Alterations of the p53 tumor‐suppressor gene in transformed mouse liver cells

Abstract

Mutational inactivation of p53, a potential tumor-suppressor gene, has been found in many tumors of humans as well as rodents. The p53 status in normal and transformed mouse liver cell lines has, however, not been investigated. We examined possible point mutations and compared mRNA and protein expression of the p53 gene in normal vs. transformed mouse liver cells. The transformed cells studied included lines spontaneously transformed by sub-culture, virally transformed by simian virus 40 (SV40), and chemically transformed by N-methyl-N-nitro-N-nitrosoguanidine (MNNG) or methylcholanthrene epoxide (MC). A heterozygous G → A point mutation at codon 241, position I, of p53 was detected in MNNG-transformed cells after screening of 5 evolutionarily conserved regions where mutation hot-spots are clustered.
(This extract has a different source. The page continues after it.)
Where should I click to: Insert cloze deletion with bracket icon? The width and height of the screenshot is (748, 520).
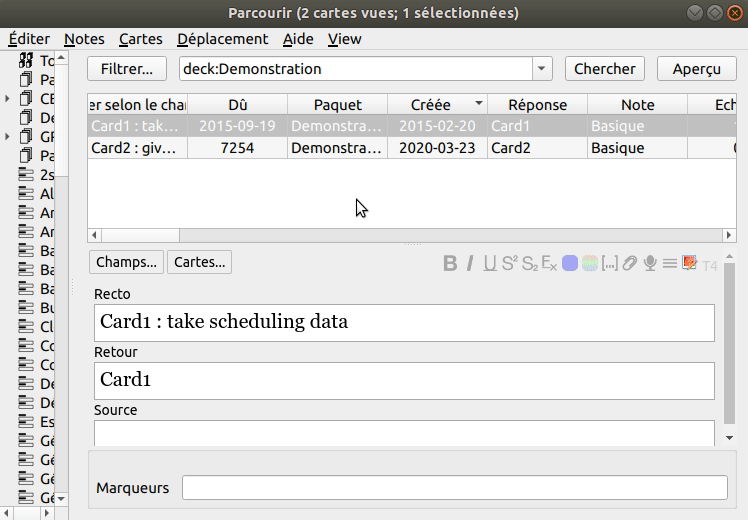610,263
The mutation causes a glyarg substitution. No mutations were found in normal or other transformed cells. The steady-state levels of p53 mRNA were decreased in chemically transformed (both MNNG- and MC-transformed) cells. Elevated levels of p53 protein were found in spontaneously transformed and SV40-transformed cells, an observation that may reflect a longer half-life of the protein, as has been shown in other transformed lines. The low level of the p53 protein in MC-transformed cells may result from transcriptional depression of the p53 gene. We conclude from these data that abnormal p53 status, such as point mutation or altered expression, may play a role during the malignant transformation of mouse liver cells.